- **ABOUT THIS EXERCISE**:
Every line in the records below with the string "will" needs to be copied out.

-- DATA TO PROCESS follows --

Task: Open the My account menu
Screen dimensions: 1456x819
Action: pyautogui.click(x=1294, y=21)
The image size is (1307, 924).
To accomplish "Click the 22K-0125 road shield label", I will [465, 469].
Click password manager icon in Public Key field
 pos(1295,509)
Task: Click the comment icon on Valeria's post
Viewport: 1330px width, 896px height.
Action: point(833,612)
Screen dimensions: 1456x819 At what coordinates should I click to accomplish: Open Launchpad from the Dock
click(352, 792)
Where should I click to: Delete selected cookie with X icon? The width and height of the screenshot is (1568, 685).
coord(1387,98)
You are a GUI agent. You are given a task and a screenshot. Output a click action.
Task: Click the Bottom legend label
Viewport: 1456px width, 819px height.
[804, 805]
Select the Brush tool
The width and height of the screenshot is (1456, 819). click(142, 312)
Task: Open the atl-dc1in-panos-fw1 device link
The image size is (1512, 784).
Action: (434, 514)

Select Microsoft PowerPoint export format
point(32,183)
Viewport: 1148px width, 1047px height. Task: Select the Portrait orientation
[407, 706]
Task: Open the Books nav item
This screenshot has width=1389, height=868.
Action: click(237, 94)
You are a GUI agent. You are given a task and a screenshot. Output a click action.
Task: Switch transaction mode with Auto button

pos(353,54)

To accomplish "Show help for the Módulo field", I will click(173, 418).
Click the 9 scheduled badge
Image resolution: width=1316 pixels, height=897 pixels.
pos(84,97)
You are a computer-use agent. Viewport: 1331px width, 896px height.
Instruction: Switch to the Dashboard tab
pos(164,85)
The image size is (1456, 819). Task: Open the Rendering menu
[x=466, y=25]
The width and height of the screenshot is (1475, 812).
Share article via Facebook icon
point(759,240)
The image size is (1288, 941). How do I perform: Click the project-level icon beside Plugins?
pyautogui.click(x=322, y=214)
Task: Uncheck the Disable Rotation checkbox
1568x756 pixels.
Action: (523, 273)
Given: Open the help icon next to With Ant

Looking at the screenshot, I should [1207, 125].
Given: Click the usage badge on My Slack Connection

-- DATA TO PROCESS concluded --

- **TASK SOLUTION**:
To accomplish "Click the 22K-0125 road shield label", I will [465, 469].
To accomplish "Show help for the Módulo field", I will click(173, 418).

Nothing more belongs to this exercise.